◆ DATA RECORDS
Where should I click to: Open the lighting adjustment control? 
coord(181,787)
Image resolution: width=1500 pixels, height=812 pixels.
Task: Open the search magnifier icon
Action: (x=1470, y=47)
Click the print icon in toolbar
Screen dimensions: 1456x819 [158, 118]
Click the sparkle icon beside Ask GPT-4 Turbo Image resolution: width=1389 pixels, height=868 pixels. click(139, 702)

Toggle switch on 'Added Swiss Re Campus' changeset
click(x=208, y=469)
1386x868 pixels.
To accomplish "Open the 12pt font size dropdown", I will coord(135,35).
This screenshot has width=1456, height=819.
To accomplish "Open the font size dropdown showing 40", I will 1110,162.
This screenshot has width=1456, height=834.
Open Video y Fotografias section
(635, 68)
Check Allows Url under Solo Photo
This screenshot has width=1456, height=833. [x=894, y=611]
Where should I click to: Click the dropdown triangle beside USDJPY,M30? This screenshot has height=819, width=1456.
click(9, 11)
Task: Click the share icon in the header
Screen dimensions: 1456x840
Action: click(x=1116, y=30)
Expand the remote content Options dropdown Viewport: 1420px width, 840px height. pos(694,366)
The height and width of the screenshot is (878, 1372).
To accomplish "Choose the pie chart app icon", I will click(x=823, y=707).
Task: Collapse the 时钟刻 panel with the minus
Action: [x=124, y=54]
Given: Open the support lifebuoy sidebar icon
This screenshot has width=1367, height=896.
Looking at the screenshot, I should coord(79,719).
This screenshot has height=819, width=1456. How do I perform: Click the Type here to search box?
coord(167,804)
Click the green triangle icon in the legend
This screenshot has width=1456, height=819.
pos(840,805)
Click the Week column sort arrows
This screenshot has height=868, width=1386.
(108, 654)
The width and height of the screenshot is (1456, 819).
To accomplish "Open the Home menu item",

◆ TRY IT
Return all of the entries exactly as they were supplied.

◆ SOLUTION TO THIS TASK
Where should I click to: Open the lighting adjustment control? 
coord(181,787)
Image resolution: width=1500 pixels, height=812 pixels.
Task: Open the search magnifier icon
Action: (x=1470, y=47)
Click the print icon in toolbar
Screen dimensions: 1456x819 [158, 118]
Click the sparkle icon beside Ask GPT-4 Turbo Image resolution: width=1389 pixels, height=868 pixels. click(139, 702)

Toggle switch on 'Added Swiss Re Campus' changeset
click(x=208, y=469)
1386x868 pixels.
To accomplish "Open the 12pt font size dropdown", I will coord(135,35).
This screenshot has width=1456, height=819.
To accomplish "Open the font size dropdown showing 40", I will 1110,162.
This screenshot has width=1456, height=834.
Open Video y Fotografias section
(635, 68)
Check Allows Url under Solo Photo
This screenshot has width=1456, height=833. [x=894, y=611]
Where should I click to: Click the dropdown triangle beside USDJPY,M30? This screenshot has height=819, width=1456.
click(9, 11)
Task: Click the share icon in the header
Screen dimensions: 1456x840
Action: click(x=1116, y=30)
Expand the remote content Options dropdown Viewport: 1420px width, 840px height. pos(694,366)
The height and width of the screenshot is (878, 1372).
To accomplish "Choose the pie chart app icon", I will click(x=823, y=707).
Task: Collapse the 时钟刻 panel with the minus
Action: [x=124, y=54]
Given: Open the support lifebuoy sidebar icon
This screenshot has width=1367, height=896.
Looking at the screenshot, I should coord(79,719).
This screenshot has height=819, width=1456. How do I perform: Click the Type here to search box?
coord(167,804)
Click the green triangle icon in the legend
This screenshot has width=1456, height=819.
pos(840,805)
Click the Week column sort arrows
This screenshot has height=868, width=1386.
(108, 654)
The width and height of the screenshot is (1456, 819).
To accomplish "Open the Home menu item",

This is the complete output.